The results are also shown in Table 1. The gel time was obtained by mixing 15 parts by weight of hexa with 100 parts by weight of phenol resin,
The measurement was performed on a hot plate at 150 ° C. according to JIS K6910. The softening point was measured according to JIS K-6910.

Next, an application example of the present invention will be shown.

[Application Example 1] Resin-coated sand grains for shell mode (hereinafter referred to as RCS) were obtained by the following method using the phenol resin binders of Examples 1, 4, 6 and Comparative Examples 2, 6 and their properties were measured. The results are shown in Table 2.

RCS is a speed mixer (Enshu Iron Works, NSC-2
8 kg of fuuka sand heated to 160 ° C is added to the mold), the above-mentioned phenol resin binder is added to 160 ° C and kneaded for 30 seconds, and then an aqueous solution in which 24g of hexa is dissolved in 120g of water is added, and stirred until the sand grains collapse. After that, 8 g of calcium stearate was added, the mixture was further stirred for 20 seconds, and sand was discharged to obtain RCS.

(Application Example 2) 15 parts of hexa and 0.5 part of calcium stearate were mixed while coarsely pulverizing with 100 parts of the phenol resin binders of Examples 2, 5 and 7 and Comparative Examples 4 and 7, and further finely mixed. It was pulverized to obtain a binder for felt as a fine powder having an average particle size of 8 μm.

25 parts of the felt binder obtained above and 100 cotton fibers
The parts are mixed with an anti-fluffing machine to make a fleece of 260 × 240 × 80 (mm) and a weight of 45 to 50 g, which is heated and pressed to a thickness of 10 mm at 200 ° C. for 5 minutes to have a density of 0.06 to 0.0.
7 g / cm ³ felt was molded. Immediately, from the felt obtained, three test pieces of 50 × 150 × 10 (mm) were cut out, each test piece was placed on a beam with a fulcrum distance of 10 cm, a load of 100 g was applied to the center, and after 10 seconds. The amount of deflection was measured. The smaller the amount of deflection, the better the curability. Also, after the same test piece as described above was cooled to room temperature, the tensile strength was measured with a Tensilon type tensile tester.

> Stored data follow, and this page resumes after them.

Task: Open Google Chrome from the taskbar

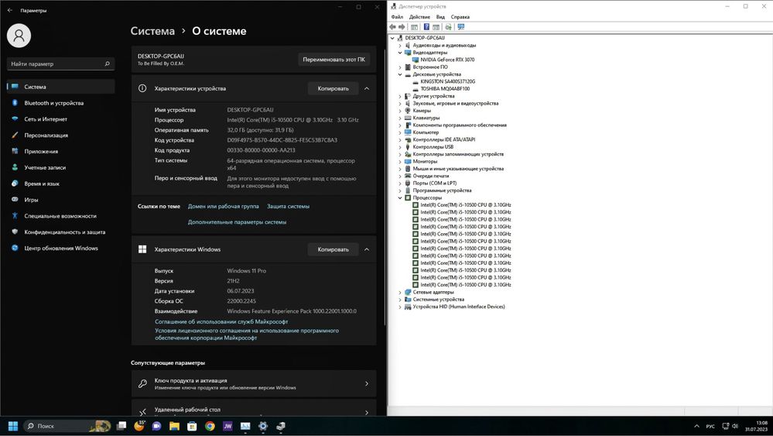Action: point(210,426)
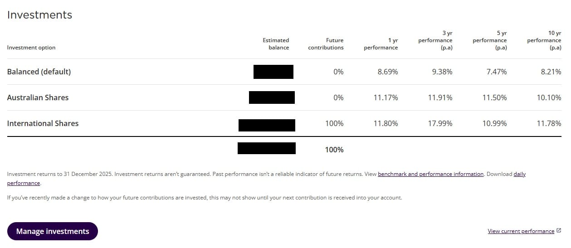The image size is (571, 248).
Task: Click the 5 yr performance column header
Action: tap(489, 40)
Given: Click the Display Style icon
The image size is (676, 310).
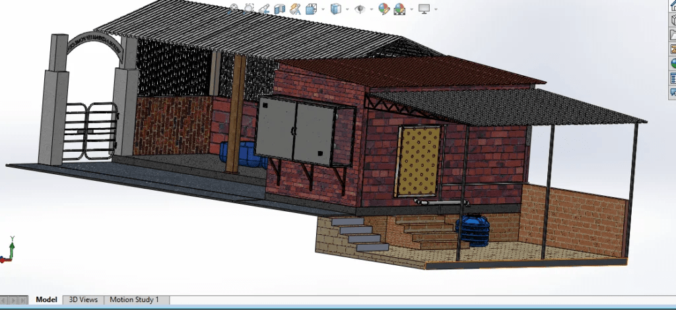Looking at the screenshot, I should pyautogui.click(x=336, y=9).
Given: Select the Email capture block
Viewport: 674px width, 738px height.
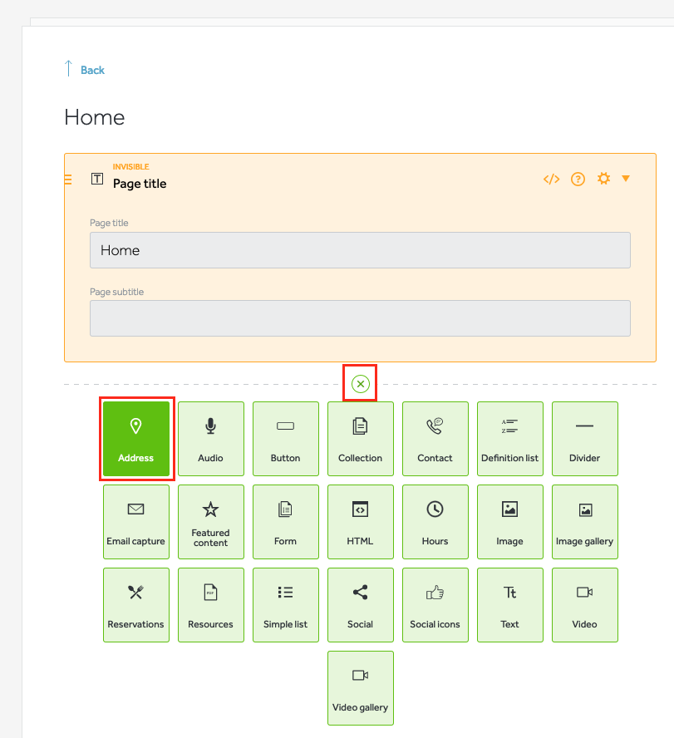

Regarding the blocking property of the binder for felt, 25 g of the binder for felt was put into a cylindrical container having a diameter of 50 mm and a load of 1 kg was applied. Put this in an orb at 40 ° C and after 72 hours 24
It was taken out on the sieve of the mesh, the weight of the binder for felt remaining on the sieve was measured, and the blocking rate was expressed in percentage.
The results are shown in Table 3.

[Effect of the Invention] As seen in the examples, the phenol resin binder of the present invention is a phenol resin binder having a short gel time and a high curing rate. Furthermore, the softening point of the phenol resin binder is small and the blockage of the phenol resin binder is less likely to occur.

Further, as is clear from the results of application examples, when applied to RCS, the phenol resin binder of the present invention has a high fusion point and is unlikely to cause blocking of RCS or defective sand clogging, and further has a warm bending strength. Since it is expensive, there is an advantage that the productivity of the casting difficult mold is improved.

Further, when it is applied to felt, it can be seen that the curability is good because the block rate is small and the amount of deflection is small.

As described above, the phenol resin binder of the present invention is excellent in that the curing time is significantly shortened as compared with the conventional ones, the softening point is not significantly lowered, and there is no block.

Claims (1)

[Claims] 1. A novolac type phenol resin obtained by condensation reaction of 0.50 to 0.95 mol of formaldehyde with 1 mol of phenol under an acidic catalyst, benzoic acid, salicylic acid, adipic acid, and amber. A phenolic resin binder comprising an organic acid selected from acids and phthalic acids and an ammonium salt selected from ammonium nitrate, ammonium sulfate, ammonium chloride and ammonium benzoate.